What this task involves
Report each line of the data below in which "Switch" appears.

(Saved data entries)
- Opening Delimiter -
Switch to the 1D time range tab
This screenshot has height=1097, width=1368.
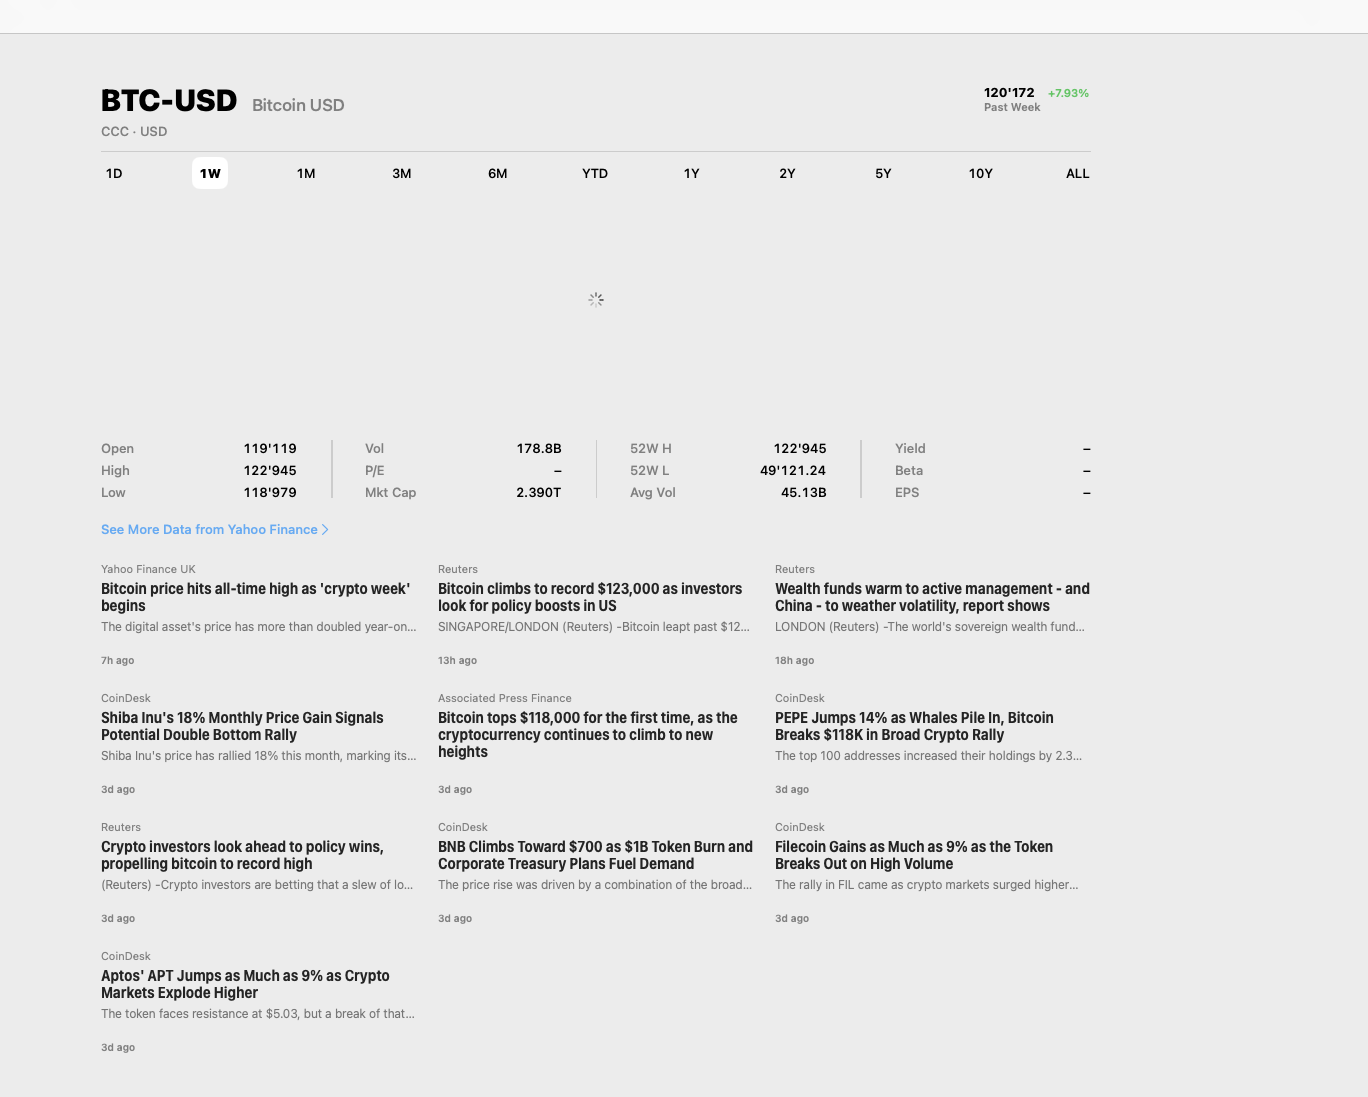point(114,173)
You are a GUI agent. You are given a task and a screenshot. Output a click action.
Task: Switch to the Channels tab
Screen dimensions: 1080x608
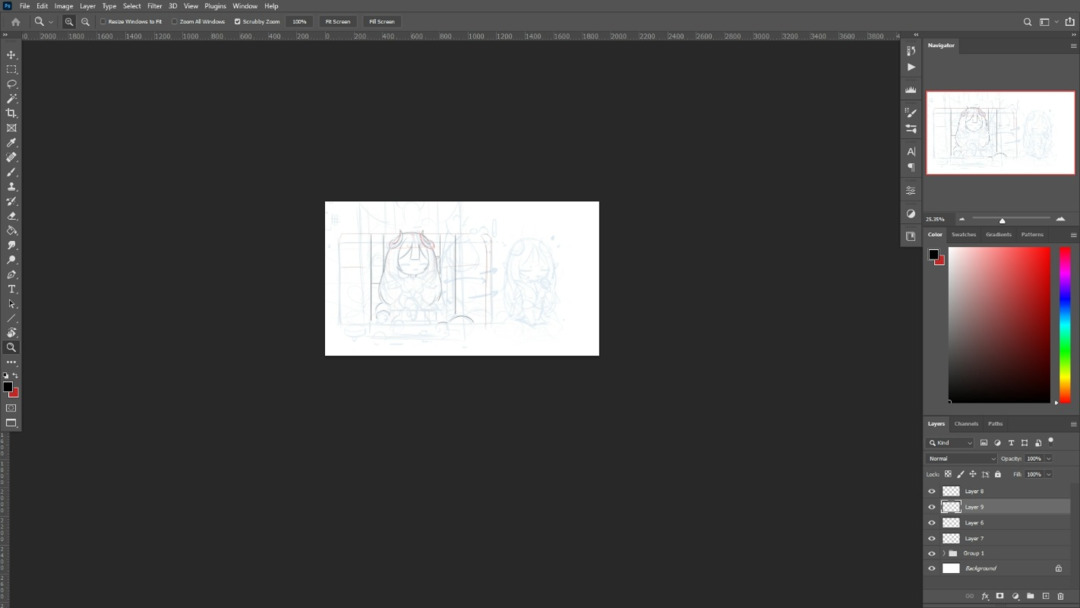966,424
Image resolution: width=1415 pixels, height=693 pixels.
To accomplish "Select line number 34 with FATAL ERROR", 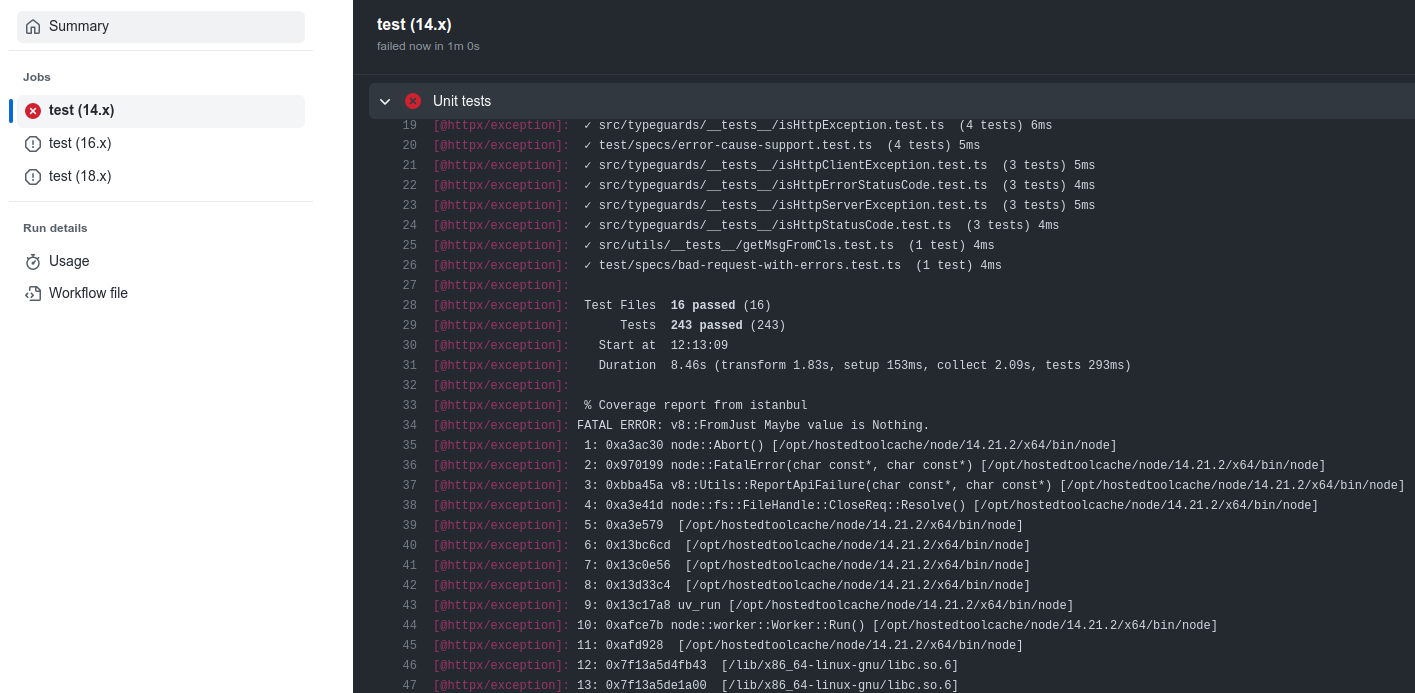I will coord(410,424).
- Closing Delimiter -
Written answer
Switch to the 1D time range tab
Task: Switch to the Channels tab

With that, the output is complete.